→ SET OF TASKS:
1. In the passage on unmarried couples and property, rewrite the part from "Unmarried couples and" to "to the payer.", changing "cohabitant" to "partner".
2. Answer these from the passage on unmarried couples and property:
(a) Under which provision can a parent apply for a lump sum, settlement or transfer of property order?
(b) According to the passage, who is still usually the one making the claim?
(c) Until when is capital awarded to buy a property likely to be held in trust?
3. Carry on the passage about unmarried couples and property from its final sentence.

→ SELECTION:

--- START ---

I suggest you seek legal advice. Many solicitors offer a free consultation. This is from a legal site:

 

Unmarried couples and individual rights

Unmarried couples do not have the same legal obligations to one another as their married counterparts and a multitude of issues can arise over the ownership of property upon separation.

 

An unmarried person’s rights in relation to property are significantly affected by whether or not there are children of the relationship. If there are, it is open to a parent to make an application under Schedule 1 of the Children Act 1989 for a lump sum, settlement or transfer of property order.

 

However, since the law is that the cohabitant herself (it is still usually the mother making the claim) has no claims in her own right, any capital which is awarded to purchase a property is likely to be held in trust until the child’s majority or the end of full-time education, whereupon the capital sum will revert to the payer.

--- END ---

→ DATA ENTRIES:
--- START ---

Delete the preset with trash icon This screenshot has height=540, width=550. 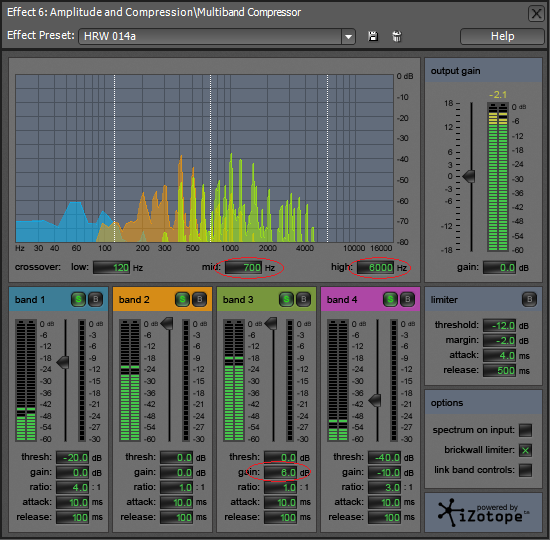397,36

--- END ---
--- START ---

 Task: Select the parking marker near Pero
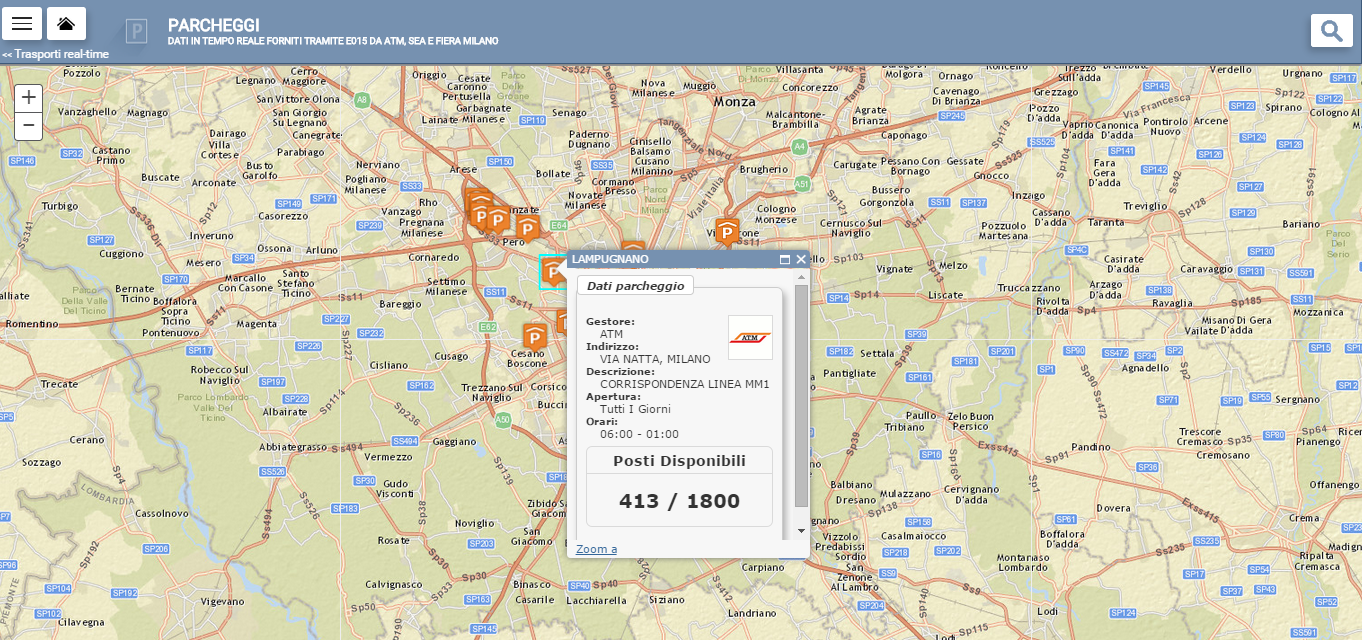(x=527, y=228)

--- END ---

→ EXERCISE ANSWERS:
1.
Unmarried couples and individual rights

Unmarried couples do not have the same legal obligations to one another as their married counterparts and a multitude of issues can arise over the ownership of property upon separation.

 

An unmarried person’s rights in relation to property are significantly affected by whether or not there are children of the relationship. If there are, it is open to a parent to make an application under Schedule 1 of the Children Act 1989 for a lump sum, settlement or transfer of property order.

 

However, since the law is that the partner herself (it is still usually the mother making the claim) has no claims in her own right, any capital which is awarded to purchase a property is likely to be held in trust until the child’s majority or the end of full-time education, whereupon the capital sum will revert to the payer.

2.
(a) Schedule 1 of the Children Act 1989
(b) The mother
(c) Until the child's majority or the end of full-time education

3.
Unmarried couples do not acquire the right to claim capital or maintenance against the other, irrespective of how long they cohabit. A separating unmarried couple will ordinarily divide any assets held jointly in accordance with their legal ownership.

 

In certain cases, however, one of the parties can argue that he or she should receive a larger share than the actual legal ownership of an asset. This argument will usually focus on the parties’ home. Typical examples are where one party has contributed substantial capital to the property that is not reflected in the legal ownership, or where one party has made a promise to the other that he or she will share ownership in the property but has then reneged on this promise to the other’s detriment.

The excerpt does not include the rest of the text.